+++ Selected text +++

CCR2216 have terrible IO performances, very much worst than CCR10xx! Maybe they have no DMA?

We found that the new CCR2216 have very poor IO performances. The CPU is fast (e.g. BGP convergence is fast) but the input/output of packets uses a HUGE AMOUNT of CPU!

This is a screenshot of a CCR2216 used a BGP router. It has only 3 ethernet interfaces, FastTrack active, no Firewall, no Queue, nothing: for a total of 7-8Gbps of traffic it uses about 25% of CPU!!! The same task performed by a CCR1072 uses less then 1% CPU!!!

Screenshot_2023-11-13_17-19-12.png
As you can see, the interesting part is that ALMOST ALL CPU power is used in IRQ!

It seems that all transfers of packets from the switch chip to the CPU is done by the CPU instead of a DMA (Direct Memory Access).

If this is true, it is a basic design flaw of the platform and we have no hope of great improvements in the future.

Otherwise, there could be some bug in the driver that handle CPU-Switch transfers, and so we can hope for same great improvement in the future.

Please Mikrotik, let us know how is the situation and if we have hope for the future…

Thanks.

+++ Raw data +++

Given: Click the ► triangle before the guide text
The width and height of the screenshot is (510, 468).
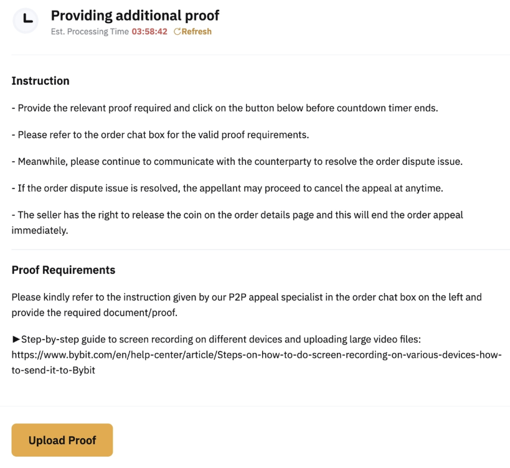Looking at the screenshot, I should (x=16, y=339).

+++

» The tasks
1. List every MikroTik router model or model family named in the forum post about CCR2216 input/output performance.
2. Continue the forum post about CCR2216 input/output performance, starting after its final line.

» Answers for this exercise
1. CCR2216, CCR10xx, CCR1072

2.
you cannot compare directly the CPU Usage of CCR2216 with CCR1072, most the time in CCR1072 caculation tends to zero or a very low value

aditionally

sugestion: CCR2216 mostly is designed to be used in HW L3 Offload otherwise you will be wasting all the money you payed for it

Keep in mind: if you are focused on CPU forwarding, CCR2116 has the same CPU at a fraction of the price

I don’t understand this sentence, we use a good number of CCR1072 and similar, we know what they can do, we know the CPU load they can reach.

The point here is that FOR I/O OPERATIONS the CCR2216 use a HUGE amount of CPU in IRQ. The CCR10xx don’t, so they can give you much much higher I/O throughput.

It’s a real shame that CCR2216 WASTE almost all of the CPU power in IRQ for packets reading/writing from/to the switch.


First of all, at least until a couple of months ago (when we tried), HW L3 had a lot of bugs and was unusable in production. Moreover, there are situations where it’s not usable: full internet BGP, MPLS, queues, etc…

If CPU was not important, instead of CCR2216 we had used a CRS518 (we need the 25G and 100G (40G actually) ports).

Finally, I would like to point out that Mikrotik REMOVED the CCR10072-CCR1036 from production, they REPLACED them with the CCR2216-CRR2116, but there are situations where the the CCR1072 is still MUCH MUCH more powerful, so we remained without a REAL replacement.

Anyway, we are asking Mikrotik, not what the current situation is, but if something will change in the future.

Can we hope that in CCR2216 there will be significant improvements in the usage of the CPU for the I/O?

Thanks.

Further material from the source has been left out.